In his brief and at oral argument, Bahlul’s counsel, Michel Paradis, argued that, on its merits, a new decision from the Supreme Court on the Appointments Clause, in United States v. Arthrex, 141S. Ct. 811 (2020), means the convening authority must be deemed to be a principal officer and that Arthrex required that the Court now reject its prior ruling on this very issue. Paradis noted that the D.C. Circuit’s prior decision recognized that several of the convening authority’s most consequential decisionswere “unreviewable” by any executive branch official.
Bahlul argued that after Arthrex, such unreviewable, consequential decisions required that the convening authority be a principal offer, appointed by the president and confirmed by the Senate.
At oral argument, the judges seemed skeptical of the request for it to overrule itself on this Appointments Clause issue based on Arthrex. Pan emphasized that the court could not revisit this issue unless Arthrexclearly changed the law. And Katsas suggested that, even under Arthrex, there was no requirement of total control of inferior officers by higher level executive branch officials. Katsas also thought that the remedy for an Appointments Clause violation might not help Bahlul. However, Paradis explained that if the convening authority’s appointment was improper, then the charges would have to be reissued or dismissed.
It is possible that once the D.C. Circuit digs in more on the Appointment Clause issue, it will see it as having more force. Arthrexmakes it clear that if an officer has power to “bind the Executive Branch to exercise executive power in a particular manner” on significant matters, without review by anyone up the food chain, the officer needs to be appointed by the president and confirmed by the Senate. The Supreme Court explained that giving an inferior officer such powers “blur[s] the lines of accountability demanded by the Appointments Clause.” The whole point of the clause, according to the Court, is political accountability.
Here, the unreviewable powers of the convening authority undercut that aim of political accountability. Let’s say, for example, the convening authority decided to commute a death sentence of a 9/11 mastermind, Khalid Sheikh Mohammed, or to modify charges against him to take the death penalty off the table. That would be pretty controversial. Under the current construct, however, the president and his appointees could say, “We have no control over the convening authority and her decisions about such matters.” If the convening authority was appointed by the president, such distancing would be ineffective—ultimately the president would be held politically accountable for the acts of his appointees.
Those types of considerations, and the need for political accountability, should resonate with these judges if they can be convinced that Arthrex made material changes to the applicable legal standard.

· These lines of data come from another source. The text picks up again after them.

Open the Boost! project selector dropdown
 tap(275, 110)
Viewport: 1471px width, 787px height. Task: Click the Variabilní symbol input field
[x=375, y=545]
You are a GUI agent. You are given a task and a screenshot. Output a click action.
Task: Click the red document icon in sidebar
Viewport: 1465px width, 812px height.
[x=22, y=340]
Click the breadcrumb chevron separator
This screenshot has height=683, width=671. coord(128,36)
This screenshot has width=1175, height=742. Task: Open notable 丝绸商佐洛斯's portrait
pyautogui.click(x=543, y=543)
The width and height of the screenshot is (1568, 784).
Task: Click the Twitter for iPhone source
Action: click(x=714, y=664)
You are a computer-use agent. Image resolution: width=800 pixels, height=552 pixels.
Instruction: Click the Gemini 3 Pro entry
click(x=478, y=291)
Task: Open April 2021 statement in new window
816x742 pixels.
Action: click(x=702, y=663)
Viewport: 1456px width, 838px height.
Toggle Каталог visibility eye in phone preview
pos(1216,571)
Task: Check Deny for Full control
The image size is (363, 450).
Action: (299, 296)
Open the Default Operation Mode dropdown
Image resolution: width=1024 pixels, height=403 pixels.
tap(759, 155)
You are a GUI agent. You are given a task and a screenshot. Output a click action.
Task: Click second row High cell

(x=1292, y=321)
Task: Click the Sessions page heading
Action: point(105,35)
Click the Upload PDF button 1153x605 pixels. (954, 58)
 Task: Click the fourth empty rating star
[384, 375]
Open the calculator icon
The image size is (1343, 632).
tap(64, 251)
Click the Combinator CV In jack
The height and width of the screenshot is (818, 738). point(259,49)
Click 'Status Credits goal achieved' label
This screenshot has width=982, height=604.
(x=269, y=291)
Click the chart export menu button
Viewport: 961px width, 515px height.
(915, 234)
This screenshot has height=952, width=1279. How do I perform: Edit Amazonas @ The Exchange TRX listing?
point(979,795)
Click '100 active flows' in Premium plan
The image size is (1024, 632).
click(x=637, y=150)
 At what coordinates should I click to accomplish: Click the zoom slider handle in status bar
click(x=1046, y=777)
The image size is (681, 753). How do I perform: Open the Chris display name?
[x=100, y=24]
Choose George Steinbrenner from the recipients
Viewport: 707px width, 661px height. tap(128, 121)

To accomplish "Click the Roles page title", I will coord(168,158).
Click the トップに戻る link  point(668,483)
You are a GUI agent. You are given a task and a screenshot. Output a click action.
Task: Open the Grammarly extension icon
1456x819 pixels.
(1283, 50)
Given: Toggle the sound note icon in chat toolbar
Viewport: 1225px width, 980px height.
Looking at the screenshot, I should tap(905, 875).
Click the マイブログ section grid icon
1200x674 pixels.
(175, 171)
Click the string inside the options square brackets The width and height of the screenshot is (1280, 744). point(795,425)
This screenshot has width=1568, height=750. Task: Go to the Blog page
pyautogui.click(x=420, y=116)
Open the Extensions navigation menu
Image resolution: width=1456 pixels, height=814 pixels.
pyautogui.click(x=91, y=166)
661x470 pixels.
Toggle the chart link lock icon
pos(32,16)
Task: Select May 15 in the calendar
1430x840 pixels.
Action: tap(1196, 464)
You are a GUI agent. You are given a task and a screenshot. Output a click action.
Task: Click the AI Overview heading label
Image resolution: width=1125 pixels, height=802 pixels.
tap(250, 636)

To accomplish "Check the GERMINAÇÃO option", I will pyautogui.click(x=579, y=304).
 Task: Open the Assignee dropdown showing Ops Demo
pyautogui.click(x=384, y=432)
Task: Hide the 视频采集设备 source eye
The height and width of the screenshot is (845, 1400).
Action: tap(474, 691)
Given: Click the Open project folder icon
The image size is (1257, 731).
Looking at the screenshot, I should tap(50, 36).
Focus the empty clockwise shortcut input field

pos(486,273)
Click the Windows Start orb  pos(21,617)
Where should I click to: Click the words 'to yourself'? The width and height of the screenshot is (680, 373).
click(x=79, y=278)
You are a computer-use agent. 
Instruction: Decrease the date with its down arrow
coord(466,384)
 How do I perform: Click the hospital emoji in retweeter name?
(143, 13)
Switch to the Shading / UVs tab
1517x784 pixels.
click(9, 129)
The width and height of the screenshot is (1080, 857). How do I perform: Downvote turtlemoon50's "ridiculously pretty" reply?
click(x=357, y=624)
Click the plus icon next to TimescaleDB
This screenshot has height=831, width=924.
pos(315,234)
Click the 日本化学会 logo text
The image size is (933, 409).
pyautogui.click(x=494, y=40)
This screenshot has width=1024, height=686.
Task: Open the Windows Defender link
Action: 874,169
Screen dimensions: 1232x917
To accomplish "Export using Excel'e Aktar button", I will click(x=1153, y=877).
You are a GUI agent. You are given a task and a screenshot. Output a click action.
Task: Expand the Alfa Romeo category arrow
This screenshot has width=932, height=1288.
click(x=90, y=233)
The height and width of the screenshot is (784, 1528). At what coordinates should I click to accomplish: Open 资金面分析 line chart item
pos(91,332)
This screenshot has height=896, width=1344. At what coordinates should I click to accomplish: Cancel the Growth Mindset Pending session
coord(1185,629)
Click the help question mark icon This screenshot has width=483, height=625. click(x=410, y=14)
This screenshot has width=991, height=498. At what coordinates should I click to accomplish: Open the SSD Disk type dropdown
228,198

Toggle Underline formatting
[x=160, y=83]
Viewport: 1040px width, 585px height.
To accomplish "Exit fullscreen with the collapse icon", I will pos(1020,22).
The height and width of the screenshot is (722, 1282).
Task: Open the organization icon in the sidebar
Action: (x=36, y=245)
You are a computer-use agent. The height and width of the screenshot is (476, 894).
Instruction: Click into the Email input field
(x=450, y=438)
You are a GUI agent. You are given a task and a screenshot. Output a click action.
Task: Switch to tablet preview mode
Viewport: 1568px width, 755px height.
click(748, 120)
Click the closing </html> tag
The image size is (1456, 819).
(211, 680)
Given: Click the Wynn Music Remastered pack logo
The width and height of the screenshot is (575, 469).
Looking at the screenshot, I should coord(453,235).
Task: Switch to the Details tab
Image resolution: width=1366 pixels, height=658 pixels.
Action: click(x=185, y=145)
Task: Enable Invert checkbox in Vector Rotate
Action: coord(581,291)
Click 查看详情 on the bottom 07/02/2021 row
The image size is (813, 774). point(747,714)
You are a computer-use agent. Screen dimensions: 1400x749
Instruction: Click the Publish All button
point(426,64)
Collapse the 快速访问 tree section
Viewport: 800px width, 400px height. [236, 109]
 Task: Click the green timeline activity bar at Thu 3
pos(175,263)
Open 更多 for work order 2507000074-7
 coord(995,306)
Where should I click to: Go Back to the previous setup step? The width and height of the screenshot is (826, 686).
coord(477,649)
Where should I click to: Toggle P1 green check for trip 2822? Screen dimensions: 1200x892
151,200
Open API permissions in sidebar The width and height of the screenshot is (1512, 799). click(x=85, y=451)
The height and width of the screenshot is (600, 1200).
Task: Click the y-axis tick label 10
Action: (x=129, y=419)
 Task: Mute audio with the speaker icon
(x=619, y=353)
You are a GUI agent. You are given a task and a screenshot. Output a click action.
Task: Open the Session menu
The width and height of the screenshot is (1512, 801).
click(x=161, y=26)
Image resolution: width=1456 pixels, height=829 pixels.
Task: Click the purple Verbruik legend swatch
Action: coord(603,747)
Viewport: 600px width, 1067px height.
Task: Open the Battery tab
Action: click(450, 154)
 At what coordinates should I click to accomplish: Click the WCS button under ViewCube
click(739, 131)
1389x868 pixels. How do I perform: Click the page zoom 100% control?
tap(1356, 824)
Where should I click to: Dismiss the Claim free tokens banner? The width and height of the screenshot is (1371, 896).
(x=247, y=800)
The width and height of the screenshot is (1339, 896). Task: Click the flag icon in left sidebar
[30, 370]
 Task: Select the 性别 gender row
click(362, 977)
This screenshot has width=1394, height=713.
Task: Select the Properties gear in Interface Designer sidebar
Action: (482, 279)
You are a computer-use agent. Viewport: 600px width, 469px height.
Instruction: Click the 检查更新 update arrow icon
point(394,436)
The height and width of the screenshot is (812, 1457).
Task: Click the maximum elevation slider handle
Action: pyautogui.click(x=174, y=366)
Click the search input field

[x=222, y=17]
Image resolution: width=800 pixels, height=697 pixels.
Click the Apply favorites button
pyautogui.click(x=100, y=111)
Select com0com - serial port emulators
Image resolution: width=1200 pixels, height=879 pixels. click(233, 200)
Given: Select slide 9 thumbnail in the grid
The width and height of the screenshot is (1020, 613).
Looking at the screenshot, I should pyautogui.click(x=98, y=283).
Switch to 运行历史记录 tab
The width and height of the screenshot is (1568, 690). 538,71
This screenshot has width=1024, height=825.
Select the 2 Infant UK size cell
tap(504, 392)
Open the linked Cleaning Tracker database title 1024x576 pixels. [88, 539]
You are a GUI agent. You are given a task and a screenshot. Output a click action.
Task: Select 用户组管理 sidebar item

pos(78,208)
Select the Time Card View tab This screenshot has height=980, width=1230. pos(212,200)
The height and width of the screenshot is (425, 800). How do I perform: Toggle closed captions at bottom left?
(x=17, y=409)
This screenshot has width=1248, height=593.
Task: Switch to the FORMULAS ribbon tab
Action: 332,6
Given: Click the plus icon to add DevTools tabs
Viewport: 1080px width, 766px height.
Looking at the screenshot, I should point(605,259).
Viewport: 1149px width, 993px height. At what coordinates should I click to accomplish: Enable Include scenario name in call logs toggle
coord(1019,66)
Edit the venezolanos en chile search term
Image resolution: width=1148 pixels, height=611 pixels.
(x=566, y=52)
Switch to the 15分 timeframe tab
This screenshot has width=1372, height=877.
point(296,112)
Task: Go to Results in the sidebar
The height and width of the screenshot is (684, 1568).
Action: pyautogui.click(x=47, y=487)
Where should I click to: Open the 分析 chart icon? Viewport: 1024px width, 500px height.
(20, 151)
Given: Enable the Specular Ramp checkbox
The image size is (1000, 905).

The other primary issue argued by Bahlul on appeal was the harmless error issue. And on that issue, the panel at oral argument seemed much less receptive. Pan highlighted how the commission jury here made specific findings that strongly support the conclusion that the jury would have reached the same result and life sentence if faced only with the conspiracy charge.
The D.C. Circuit panel, if ruling against Bahlul, could possibly issue a decision pretty quickly, but more likely the decision will take two to six months to be released. If Bahlul loses, he might then seek further review from the full court on the Appointments Clause issue.